The real secret behind top athletes’ genius, then, may be as esoteric and obvious and dull and profound as silence itself. The real, many-veiled answer to the question of just what goes through a great player’s mind as he stands at the center of hostile crowd-noise and lines up the free-throw that will decide the game might well be: nothing at all.

How can great athletes shut off the Iago-like voice of the self? How can they bypass the head and simply and superbly act? How, at the critical moment, can they invoke for themselves a cliché as trite as “One ball at a time” or “Gotta concentrate here,” and mean it, and then do it? Maybe it’s because, for top athletes, clichés present themselves not as trite but simply as true, or perhaps not even as declarative expressions with qualities like depth or triteness or falsehood or truth but as simple imperatives that are either useful or not and, if useful, to be invoked and obeyed and that’s all there is to it.

What if, when Tracy Austin writes that after her 1989 car crash, “I quickly accepted that there was nothing I could do about it,” the statement is not only true but exhaustively descriptive of the entire acceptance process she went through? Is someone stupid or shallow because she can say to herself that there’s nothing she can do about something bad and so she’d better accept it, and thereupon simply accept it with no more interior struggle? Or is that person maybe somehow natively wise and profound, enlightened in the childlike way some saints and monks are enlightened?

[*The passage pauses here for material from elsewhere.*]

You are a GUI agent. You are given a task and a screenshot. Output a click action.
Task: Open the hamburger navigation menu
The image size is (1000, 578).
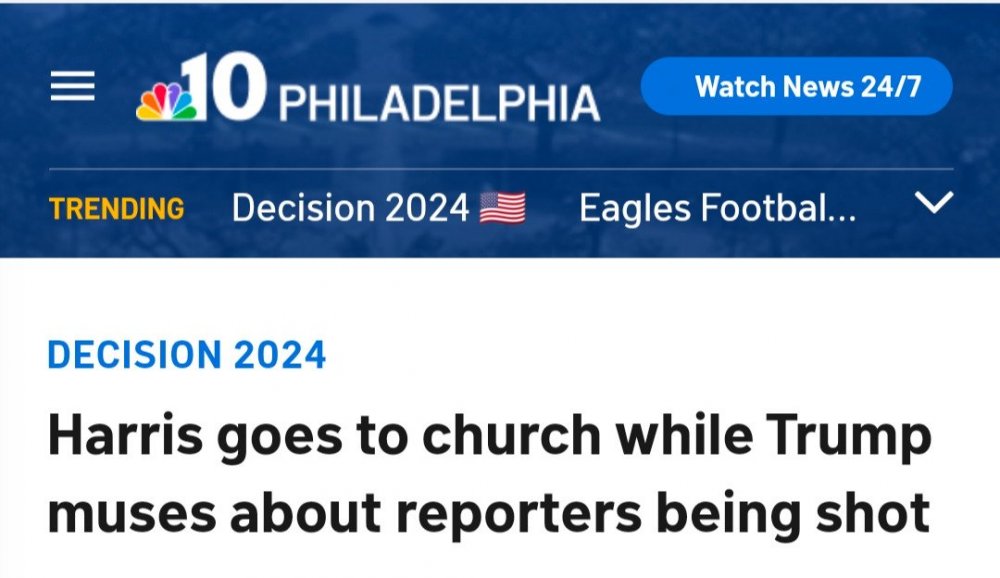[72, 87]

This is, for me, the real mystery — whether such a person is an idiot or a mystic or both and/or neither. The only certainty seems to be that such a person does not produce a very good prose memoir. That plain empirical fact may be the best way to explain how Tracy Austin’s actual history can be so compelling and important and her verbal account of that history not even alive. It may also, in starting to address the differences in communicability between thinking and doing and between doing and being, yield the key to why top athletes’ autobiographies are at once so seductive and so disappointing for us readers. As is so often SOP with the truth, there’s a cruel paradox involved. It may well be that we spectators, who are not divinely gifted as athletes, are the only ones able truly to see, articulate, and animate the experience of the gift we are denied. And that those who receive and act out the gift of athletic genius must, perforce, be blind and dumb about it — and not because blindness and dumbness are the price of the gift, but because they are its essence.